Set tasks:
A. In the paper on US foreign policy after the 2008 elections, whom did Obama choose as National Security Advisor?
B. Using the paper on US foreign policy after the 2008 elections, explain why the secretary of state's post is among the weakest in the cabinet unless the president fully backs it.
C. Continue the paper on US foreign policy after the 2008 elections, picking up right after its last sentence.
::: Passage given :::
US Foreign Policy after the Elections: Pragmatism, But in What Direction?

By December 23, 2008

BESA Center Perspectives Paper No. 52

EXECUTIVE SUMMARY: Obama’s appointments in the foreign policy field suggest pragmatism and caution, not dogmatism and adventure. Therefore, the question regarding the Obama Administration’s foreign policy is not about competence but of direction. Will the pragmatics lead him or will he lead them? The record of the so-called pragmatics is less than stellar; had it been up to them, Saddam would still be in Kuwait, Germany might still be divided, and most recently, the Iraq surge would not have occurred. This paper reviews the international challenges for the Obama team in dealing with the economy, the war on terrorism, and Russia.

This Perspectives Paper is based on a presentation given at the annual Wollinsky Symposium on “Global Challenges 2009″ at Bar-Ilan University, co-sponsored by the Begin-Sadat Center for Strategic Studies, FAES, and the Foreign Policy Research Institute of Philadelphia, on December 2, 2008.

The American way in foreign policy depends heavily on the President. Does he know what he wants to do? Does he have a team capable of doing it? The answers to these questions define the character of an administration’s actions abroad.

Thus far, President-elect Obama’s appointments suggest he has two models in mind. His selection of Hillary Clinton for Secretary of State imitates Abraham Lincoln’s “team of rivals,” apparently motivated by a desire to co-opt his main political competition in the Democratic Party. Admirers of Lincoln’s cabinet, however, have neglected to mention that it proved quite unworkable and Lincoln had to run the Civil War around it.

In this respect, we must understand that unless a secretary of state enjoys 110% support from the president, the post is one of the weakest in the cabinet. The budget is small, the employees few, and nearby sits the Congress, always ready to offer advice and admonition. The secretary often bears bad news for a president, requiring him to spend precious political capital his advisors would rather retain for domestic use. Secretary-designate Clinton therefore will have to convince Washington and the world very quickly that she really does represent President Obama.

The second model is reflected by the appointment of General Jones as National Security Advisor. This appears to replicate President George H. W. Bush’s selection of General Scowcroft, an experienced and disciplined practitioner of the bureaucratic arts. In 1989-92, Scowcroft skillfully avoided the usual clashes between the White House and the State Department that often disfigures American foreign policy.

Most important is the overall combination. The president-elect has drawn on “the pragmatics” from both parties: Senator Clinton, Secretary of Defense Robert Gates, General James Jones, U.N. Ambassador Susan Rice, and Attorney General Eric Holder. All have “centrist” track records, not as great conceptualizers but rather as people who know how to get things done and disparage ideological rigidity.
::: Dataset entries :::
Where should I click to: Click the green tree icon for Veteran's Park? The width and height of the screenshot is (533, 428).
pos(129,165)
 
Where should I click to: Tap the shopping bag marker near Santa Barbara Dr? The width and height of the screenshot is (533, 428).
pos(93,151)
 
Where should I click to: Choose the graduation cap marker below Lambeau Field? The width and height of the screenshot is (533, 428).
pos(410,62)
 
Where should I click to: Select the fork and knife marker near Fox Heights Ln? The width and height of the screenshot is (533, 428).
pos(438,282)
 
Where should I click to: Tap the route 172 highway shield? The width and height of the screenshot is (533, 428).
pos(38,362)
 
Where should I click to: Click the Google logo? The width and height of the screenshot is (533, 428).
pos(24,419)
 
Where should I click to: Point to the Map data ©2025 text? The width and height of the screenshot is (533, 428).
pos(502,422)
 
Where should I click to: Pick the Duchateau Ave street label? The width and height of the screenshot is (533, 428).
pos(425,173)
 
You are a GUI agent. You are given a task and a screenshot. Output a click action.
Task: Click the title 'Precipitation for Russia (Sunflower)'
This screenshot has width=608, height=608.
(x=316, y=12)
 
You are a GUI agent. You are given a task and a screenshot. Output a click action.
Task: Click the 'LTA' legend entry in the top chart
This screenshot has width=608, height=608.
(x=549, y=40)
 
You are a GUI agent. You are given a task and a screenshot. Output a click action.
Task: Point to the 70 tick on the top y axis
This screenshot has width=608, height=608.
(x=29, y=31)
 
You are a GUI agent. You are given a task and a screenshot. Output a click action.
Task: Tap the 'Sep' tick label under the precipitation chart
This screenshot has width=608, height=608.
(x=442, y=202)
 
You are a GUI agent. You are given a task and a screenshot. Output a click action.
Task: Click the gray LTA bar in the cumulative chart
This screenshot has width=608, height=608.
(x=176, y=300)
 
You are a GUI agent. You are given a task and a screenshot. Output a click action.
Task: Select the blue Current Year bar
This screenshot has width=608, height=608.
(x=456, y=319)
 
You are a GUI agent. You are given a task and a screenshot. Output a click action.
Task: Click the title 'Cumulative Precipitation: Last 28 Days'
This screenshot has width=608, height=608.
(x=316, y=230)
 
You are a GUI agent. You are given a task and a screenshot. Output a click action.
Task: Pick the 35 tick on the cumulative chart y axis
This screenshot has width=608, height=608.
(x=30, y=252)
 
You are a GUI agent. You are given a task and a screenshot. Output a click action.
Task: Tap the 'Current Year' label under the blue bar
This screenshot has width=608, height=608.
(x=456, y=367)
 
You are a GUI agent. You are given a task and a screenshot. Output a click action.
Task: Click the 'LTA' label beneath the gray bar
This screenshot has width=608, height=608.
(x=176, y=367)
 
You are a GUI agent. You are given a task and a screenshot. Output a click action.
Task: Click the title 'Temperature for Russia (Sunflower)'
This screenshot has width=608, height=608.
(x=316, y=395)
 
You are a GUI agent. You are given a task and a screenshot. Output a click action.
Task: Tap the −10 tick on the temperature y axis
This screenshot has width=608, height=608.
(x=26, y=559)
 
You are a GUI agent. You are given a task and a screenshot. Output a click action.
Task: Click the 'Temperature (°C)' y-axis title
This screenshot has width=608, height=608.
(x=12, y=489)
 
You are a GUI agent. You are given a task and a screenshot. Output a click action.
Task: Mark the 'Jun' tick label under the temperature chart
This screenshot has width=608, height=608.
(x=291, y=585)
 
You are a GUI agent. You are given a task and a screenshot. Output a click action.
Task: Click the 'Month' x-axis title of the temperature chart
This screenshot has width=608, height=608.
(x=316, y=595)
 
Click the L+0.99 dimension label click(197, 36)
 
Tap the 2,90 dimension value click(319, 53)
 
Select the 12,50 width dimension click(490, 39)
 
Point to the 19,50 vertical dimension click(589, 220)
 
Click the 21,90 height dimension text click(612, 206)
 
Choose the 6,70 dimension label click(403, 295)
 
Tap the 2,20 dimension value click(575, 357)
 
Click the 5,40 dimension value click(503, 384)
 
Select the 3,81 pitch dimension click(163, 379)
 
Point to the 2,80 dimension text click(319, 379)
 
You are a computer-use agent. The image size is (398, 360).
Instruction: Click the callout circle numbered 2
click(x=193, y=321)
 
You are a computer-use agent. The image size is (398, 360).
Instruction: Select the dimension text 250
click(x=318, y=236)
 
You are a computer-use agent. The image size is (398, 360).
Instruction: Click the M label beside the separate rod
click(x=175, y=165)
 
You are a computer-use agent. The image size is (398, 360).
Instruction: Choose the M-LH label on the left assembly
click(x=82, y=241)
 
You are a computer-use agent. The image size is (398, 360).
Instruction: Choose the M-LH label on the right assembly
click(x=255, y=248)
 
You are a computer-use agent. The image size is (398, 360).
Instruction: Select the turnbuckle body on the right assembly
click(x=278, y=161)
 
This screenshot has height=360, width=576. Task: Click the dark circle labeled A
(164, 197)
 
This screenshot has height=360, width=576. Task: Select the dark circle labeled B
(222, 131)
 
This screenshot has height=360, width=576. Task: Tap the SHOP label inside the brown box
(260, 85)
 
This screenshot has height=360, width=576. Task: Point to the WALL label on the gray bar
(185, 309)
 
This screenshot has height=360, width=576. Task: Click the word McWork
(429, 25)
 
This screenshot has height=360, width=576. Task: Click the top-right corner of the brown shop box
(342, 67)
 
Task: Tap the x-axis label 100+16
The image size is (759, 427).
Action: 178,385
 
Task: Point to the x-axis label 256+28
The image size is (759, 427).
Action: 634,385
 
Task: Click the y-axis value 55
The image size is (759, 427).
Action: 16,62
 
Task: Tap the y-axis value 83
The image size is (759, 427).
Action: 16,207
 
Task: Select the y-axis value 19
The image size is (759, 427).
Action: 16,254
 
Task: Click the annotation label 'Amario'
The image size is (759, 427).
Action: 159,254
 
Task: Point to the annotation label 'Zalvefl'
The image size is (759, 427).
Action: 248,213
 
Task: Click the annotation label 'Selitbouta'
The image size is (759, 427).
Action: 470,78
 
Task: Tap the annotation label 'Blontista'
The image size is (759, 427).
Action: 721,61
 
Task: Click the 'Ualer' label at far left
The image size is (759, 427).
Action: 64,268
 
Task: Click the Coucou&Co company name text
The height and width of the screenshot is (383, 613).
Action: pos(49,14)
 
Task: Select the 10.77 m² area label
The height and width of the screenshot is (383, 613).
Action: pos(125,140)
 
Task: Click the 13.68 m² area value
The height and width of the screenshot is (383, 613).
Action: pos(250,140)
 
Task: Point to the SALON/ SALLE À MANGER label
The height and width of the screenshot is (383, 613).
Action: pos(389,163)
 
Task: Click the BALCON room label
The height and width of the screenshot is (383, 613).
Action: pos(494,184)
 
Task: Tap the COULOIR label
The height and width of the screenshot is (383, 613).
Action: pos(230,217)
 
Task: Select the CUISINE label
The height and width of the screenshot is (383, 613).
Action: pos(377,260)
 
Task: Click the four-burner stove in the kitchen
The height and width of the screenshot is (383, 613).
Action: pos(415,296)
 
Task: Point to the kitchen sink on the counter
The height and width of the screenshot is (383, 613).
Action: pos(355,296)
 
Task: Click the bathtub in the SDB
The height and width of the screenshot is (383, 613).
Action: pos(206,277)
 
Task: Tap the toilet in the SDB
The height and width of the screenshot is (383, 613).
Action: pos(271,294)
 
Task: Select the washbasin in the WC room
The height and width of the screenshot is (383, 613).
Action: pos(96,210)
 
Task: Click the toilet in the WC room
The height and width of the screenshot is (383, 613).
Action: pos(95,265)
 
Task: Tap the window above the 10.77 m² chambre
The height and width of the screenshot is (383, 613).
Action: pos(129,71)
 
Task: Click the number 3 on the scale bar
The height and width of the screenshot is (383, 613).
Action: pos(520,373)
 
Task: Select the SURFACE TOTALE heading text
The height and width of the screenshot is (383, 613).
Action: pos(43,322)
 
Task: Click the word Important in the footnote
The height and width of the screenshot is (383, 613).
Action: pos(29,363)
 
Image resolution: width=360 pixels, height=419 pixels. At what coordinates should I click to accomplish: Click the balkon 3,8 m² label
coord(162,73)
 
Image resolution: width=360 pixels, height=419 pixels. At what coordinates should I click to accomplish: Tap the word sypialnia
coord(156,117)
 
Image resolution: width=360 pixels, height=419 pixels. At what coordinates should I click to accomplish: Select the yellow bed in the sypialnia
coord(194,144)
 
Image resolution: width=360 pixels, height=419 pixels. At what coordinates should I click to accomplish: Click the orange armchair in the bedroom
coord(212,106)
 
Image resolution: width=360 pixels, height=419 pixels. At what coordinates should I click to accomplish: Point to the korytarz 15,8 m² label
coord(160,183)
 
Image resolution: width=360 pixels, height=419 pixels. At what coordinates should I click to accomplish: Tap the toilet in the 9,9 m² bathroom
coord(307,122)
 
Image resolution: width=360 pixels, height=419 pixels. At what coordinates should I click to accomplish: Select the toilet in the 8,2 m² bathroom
:::
The replies:
A. General James Jones.

B. The post has a small budget and few employees, and Congress sits nearby, always ready with advice and admonition. The secretary also often brings the president bad news, which forces him to spend political capital his advisors would rather keep for domestic use.

C.
President Obama, however, was elected on the theme of change. He and his team of pragmatics will face three quick tests of leadership: the economy, the War on Terrorism, and Russia.

The Economy

The U.S. economy must be Obama’s central focus, which has an important international dimension. Two leaders, Britain’s Gordon Brown and France’s Nicolas Sarkozy, have filled the vacuum produced by President Bush’s eclipse as his unpopular presidency winds down in the midst of a disastrous made-in America economic crisis. Sarkozy, in particular, has asserted a French role. Still, one should notice that the G-8 have given way to the G-20. In that larger forum, the United States, rather than the Europeans, can offer broad leadership. A point to watch will be the U.S. relationship with China, both in trying to revive the global economy and to increase environmental standards. President Obama may also have a tricky passage within his own party, whose protectionist wing in Congress will have the lopsided U.S.-China trade imbalance in its sight.

The War on Terrorism

There are both conceptual and geopolitical issues regarding the War on Terrorism. Among the national security team, the Attorney General-designate Eric Holder will play an important role. The president-elect, a part-time professor of constitutional law at the University of Chicago, not only wants to close the Guantanamo prison but also has spoken of using the U.S. civilian court system to deal with terrorists. This signals a very different approach from the Bush era.

The geopolitical side to the war includes Iraq, the Arab-Israeli “peace process,” and above all, Iran. A clue to Obama’s strategy may be found in that quintessential statement of the pragmatics, the Baker-Hamilton Study Group of 2006. Now almost forgotten, President Bush rejected its main recommendation for an Iraqi draw down, choosing instead the “surge.”

The Study Group, however, had other suggestions, including diplomatic overtures to Syria and Iran, and fresh Israeli-Palestinian negotiations. Arguably, the Annapolis Conference in January 2008 can be traced to Baker-Hamilton. Now, as the military focus shifts from Iraq to Afghanistan, we should therefore expect a direct diplomatic attempt to convert the arsonists in Damascus and Tehran into firefighters. Indeed, Senator Clinton advocated the invention of a regional “stability forum.” Obama seems convinced that a kind of ultimatum can be handed to Iran: no terrorism and no nukes equals entry into the American-led paradise, or failing that, more political isolation and economic sanctions. The president-elect has not ruled out force, including a restriction on Iran’s import of refined petroleum products.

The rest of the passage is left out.